■ **Task requirements**:
Update the rows starting with the line that contains "Describe the element at coordinates (488, 279)" and going on through the line that contains "x-tick-label: X₁ is", replacing "Image resolution" with "Image size" and keeping everything else the same.

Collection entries
------------

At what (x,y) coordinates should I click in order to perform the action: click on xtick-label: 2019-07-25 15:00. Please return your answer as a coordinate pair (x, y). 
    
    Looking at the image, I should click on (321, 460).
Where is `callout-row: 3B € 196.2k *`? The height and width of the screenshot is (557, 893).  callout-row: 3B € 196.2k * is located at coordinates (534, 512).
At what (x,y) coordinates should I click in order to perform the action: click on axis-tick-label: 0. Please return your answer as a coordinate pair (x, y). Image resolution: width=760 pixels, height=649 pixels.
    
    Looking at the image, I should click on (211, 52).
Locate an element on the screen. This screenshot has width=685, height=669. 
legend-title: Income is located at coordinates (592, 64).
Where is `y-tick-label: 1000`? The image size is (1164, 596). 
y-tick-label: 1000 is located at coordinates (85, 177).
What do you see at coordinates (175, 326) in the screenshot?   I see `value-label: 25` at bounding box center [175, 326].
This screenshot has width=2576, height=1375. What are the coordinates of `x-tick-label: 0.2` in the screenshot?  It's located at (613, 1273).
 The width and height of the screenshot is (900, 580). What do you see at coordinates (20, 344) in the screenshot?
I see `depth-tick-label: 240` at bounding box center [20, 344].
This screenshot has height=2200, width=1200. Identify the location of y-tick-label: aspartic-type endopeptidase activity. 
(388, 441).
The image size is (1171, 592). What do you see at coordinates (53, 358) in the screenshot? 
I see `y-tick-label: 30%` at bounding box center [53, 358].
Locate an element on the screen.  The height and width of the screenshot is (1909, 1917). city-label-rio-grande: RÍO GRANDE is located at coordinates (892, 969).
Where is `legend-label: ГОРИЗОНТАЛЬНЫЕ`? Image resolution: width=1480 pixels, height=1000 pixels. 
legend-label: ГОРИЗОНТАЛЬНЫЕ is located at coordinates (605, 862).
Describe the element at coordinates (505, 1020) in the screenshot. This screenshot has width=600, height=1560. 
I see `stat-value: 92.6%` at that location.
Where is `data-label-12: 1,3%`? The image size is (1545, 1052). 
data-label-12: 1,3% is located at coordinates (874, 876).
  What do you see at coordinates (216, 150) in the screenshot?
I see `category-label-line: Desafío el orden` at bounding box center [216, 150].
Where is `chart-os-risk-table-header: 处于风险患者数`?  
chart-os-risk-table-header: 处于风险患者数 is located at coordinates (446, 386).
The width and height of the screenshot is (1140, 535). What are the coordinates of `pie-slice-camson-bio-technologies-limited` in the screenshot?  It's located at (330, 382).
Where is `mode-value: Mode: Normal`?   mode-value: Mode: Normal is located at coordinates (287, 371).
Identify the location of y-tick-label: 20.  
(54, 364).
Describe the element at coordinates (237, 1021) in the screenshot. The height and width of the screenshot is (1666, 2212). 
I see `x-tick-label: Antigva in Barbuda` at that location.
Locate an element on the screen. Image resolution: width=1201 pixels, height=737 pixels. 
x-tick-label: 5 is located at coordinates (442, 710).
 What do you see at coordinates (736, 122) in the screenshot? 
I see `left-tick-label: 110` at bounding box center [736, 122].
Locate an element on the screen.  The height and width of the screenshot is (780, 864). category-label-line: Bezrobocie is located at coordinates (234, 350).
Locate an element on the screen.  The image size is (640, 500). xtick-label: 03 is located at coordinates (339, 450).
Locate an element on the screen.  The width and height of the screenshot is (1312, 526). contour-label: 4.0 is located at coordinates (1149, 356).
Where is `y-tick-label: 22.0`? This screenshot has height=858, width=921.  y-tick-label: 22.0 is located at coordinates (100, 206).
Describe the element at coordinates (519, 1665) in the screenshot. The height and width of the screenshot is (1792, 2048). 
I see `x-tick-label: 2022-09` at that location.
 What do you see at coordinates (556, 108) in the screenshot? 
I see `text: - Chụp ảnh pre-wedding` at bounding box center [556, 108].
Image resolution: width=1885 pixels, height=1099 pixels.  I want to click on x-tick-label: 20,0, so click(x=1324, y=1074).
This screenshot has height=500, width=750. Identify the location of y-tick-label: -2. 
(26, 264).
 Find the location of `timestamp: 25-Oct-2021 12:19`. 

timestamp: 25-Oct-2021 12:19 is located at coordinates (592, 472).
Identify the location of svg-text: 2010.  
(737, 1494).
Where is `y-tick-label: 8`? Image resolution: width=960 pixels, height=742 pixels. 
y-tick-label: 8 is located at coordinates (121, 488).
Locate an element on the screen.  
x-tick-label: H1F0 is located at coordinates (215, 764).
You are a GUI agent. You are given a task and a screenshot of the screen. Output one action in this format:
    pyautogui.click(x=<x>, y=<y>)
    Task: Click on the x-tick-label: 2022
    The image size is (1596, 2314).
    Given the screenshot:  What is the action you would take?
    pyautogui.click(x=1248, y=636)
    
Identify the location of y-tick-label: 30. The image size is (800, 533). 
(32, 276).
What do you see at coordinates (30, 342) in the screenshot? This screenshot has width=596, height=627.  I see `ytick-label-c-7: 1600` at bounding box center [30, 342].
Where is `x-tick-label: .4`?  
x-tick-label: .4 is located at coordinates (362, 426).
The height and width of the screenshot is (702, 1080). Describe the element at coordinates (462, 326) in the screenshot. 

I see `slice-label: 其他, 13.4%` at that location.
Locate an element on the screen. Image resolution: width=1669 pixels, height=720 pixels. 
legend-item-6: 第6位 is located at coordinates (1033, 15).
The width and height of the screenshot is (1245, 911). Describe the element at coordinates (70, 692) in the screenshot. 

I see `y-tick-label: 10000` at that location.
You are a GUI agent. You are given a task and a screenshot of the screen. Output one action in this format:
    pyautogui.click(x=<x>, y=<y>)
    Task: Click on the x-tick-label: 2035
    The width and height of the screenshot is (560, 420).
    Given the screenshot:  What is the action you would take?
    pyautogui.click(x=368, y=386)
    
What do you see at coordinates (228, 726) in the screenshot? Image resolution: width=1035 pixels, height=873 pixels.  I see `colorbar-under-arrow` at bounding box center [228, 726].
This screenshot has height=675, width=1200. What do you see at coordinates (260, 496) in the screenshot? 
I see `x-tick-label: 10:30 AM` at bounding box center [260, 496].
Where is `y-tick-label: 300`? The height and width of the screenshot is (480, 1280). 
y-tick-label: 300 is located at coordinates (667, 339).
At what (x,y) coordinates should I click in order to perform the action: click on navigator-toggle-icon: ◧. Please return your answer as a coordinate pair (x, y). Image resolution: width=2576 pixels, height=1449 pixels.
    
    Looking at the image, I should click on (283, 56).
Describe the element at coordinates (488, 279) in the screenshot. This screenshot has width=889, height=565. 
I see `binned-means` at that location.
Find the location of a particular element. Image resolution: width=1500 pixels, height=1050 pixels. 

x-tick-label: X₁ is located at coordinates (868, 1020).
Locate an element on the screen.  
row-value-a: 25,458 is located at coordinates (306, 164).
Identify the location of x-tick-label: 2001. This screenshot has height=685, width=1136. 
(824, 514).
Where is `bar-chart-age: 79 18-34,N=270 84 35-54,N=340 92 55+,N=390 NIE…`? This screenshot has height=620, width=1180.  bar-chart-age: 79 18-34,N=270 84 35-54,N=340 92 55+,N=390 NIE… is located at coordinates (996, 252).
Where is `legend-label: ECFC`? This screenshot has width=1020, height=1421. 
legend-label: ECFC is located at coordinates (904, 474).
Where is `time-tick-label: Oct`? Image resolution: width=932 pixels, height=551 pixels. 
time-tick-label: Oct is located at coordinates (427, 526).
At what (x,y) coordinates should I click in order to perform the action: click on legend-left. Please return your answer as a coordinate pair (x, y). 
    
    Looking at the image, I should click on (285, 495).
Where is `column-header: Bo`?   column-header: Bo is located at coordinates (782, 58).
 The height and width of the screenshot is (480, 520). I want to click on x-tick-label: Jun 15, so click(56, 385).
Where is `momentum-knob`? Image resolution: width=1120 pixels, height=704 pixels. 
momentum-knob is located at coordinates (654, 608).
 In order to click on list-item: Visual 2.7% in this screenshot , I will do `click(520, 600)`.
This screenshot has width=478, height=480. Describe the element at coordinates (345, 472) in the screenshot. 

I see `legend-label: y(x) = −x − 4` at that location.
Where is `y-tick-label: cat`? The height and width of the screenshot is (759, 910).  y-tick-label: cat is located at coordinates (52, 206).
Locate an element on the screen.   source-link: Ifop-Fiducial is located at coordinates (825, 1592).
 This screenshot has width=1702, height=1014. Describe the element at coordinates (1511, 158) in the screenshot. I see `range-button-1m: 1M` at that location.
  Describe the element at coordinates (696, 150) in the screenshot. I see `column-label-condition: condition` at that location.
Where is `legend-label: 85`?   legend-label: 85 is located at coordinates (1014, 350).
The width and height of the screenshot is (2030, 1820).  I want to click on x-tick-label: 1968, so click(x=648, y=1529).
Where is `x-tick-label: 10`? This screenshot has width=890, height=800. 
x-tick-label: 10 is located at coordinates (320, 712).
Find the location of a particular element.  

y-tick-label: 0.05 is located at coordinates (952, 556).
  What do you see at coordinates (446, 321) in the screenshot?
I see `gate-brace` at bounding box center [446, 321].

------------

■ **Answer section**:
Describe the element at coordinates (488, 279) in the screenshot. This screenshot has width=889, height=565. 
I see `binned-means` at that location.
Find the location of a particular element. Image size: width=1500 pixels, height=1050 pixels. 

x-tick-label: X₁ is located at coordinates (868, 1020).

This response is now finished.